### SHORT TASK A
Reproduce the stretch of the B5000 forum thread from "(the commies) -- it" through "museum.ru/english/minsk0.htm)".
### SHORT TASK B
In the B5000 forum thread, which computer was reverse engineered and cloned in place of the Minsk series?
─── PASSAGE SHOWN ───
The Architecture of the Burroughs B5000 (1982) - luu
http://www.smecc.org/The%20Architecture%20%20of%20the%20Burroughs%20B-5000.htm
======
dang
Link was originally
[http://www.ajwm.net/amayer/papers/B5000.html](http://www.ajwm.net/amayer/papers/B5000.html)
but that one's dead so we changed it.

------
strlen
Reminds me somewhat of the Minsk- series of indigeneously developed Soviet
mainframes -- stack architecture, RISC-like ISA, far ahead of its time. Due to
pressure from the higher ups -- or as my parents bluntly put it, "комуняки"
(the commies) -- it was abandoned in favour of reverse engineering and cloning
the IBM 360 (an enormous feat of engineering) an inferior architecture (my dad
called this a setback for Computer Science[1] -- not just in USSR, but in
general).

Read more here: [http://www.computer-
museum.ru/english/minsk0.htm](http://www.computer-
museum.ru/english/minsk0.htm)
─── INFORMATION SHOWN ───
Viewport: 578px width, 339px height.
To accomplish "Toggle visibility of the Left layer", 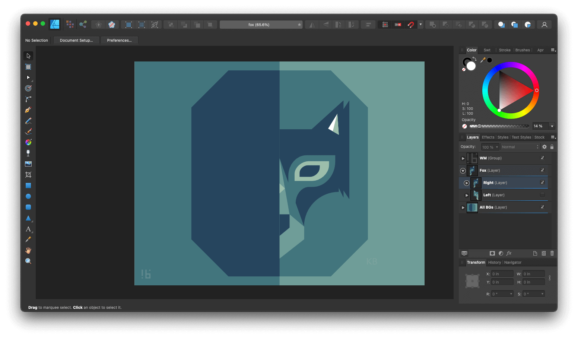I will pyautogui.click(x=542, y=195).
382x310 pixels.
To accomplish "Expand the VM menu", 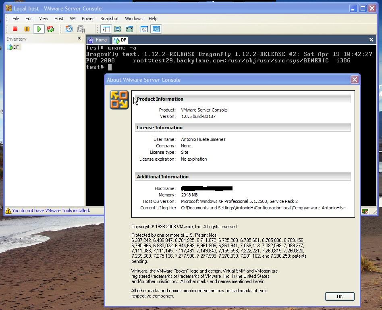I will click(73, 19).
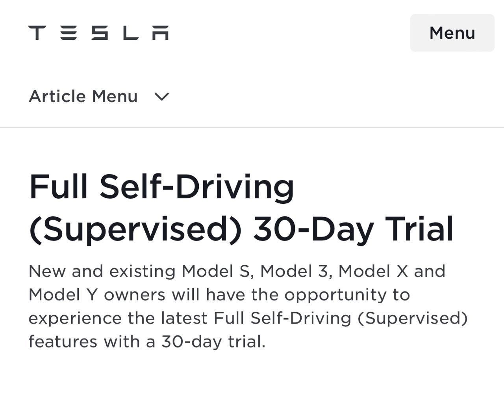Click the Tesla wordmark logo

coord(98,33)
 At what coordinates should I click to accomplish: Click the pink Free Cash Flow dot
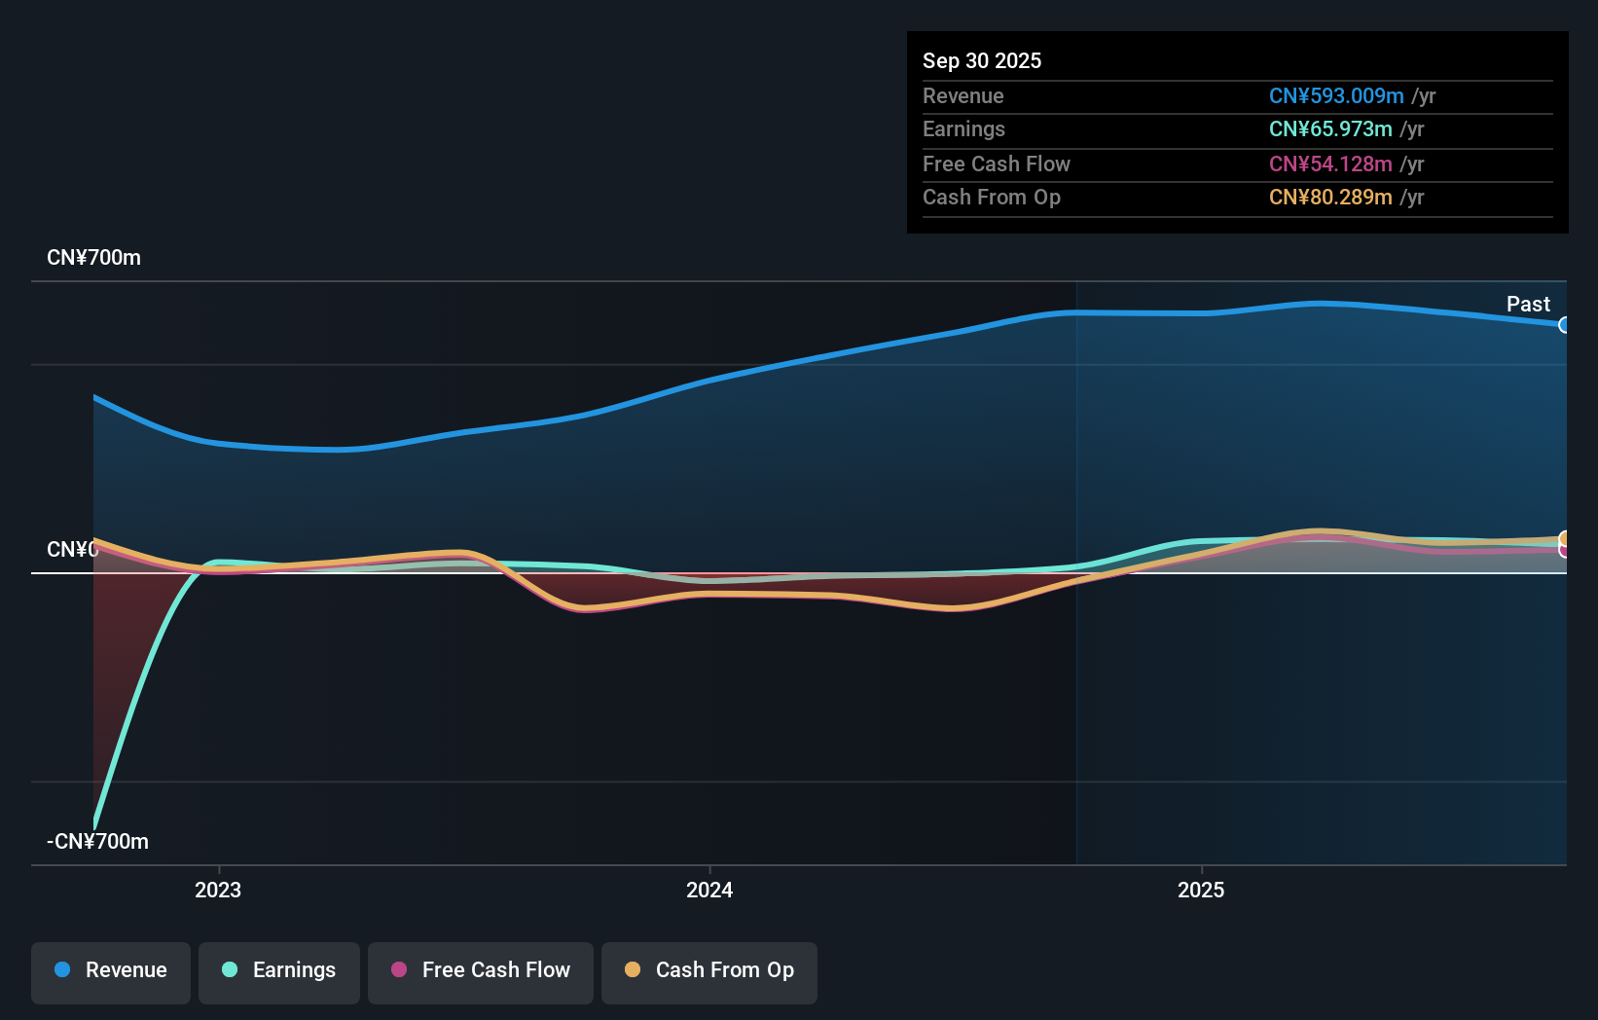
───
### TASK SOLUTION A
(the commies) -- it was abandoned in favour of reverse engineering and cloning
the IBM 360 (an enormous feat of engineering) an inferior architecture (my dad
called this a setback for Computer Science[1] -- not just in USSR, but in
general).

Read more here: [http://www.computer-
museum.ru/english/minsk0.htm](http://www.computer-
museum.ru/english/minsk0.htm)

### TASK SOLUTION B
The IBM 360.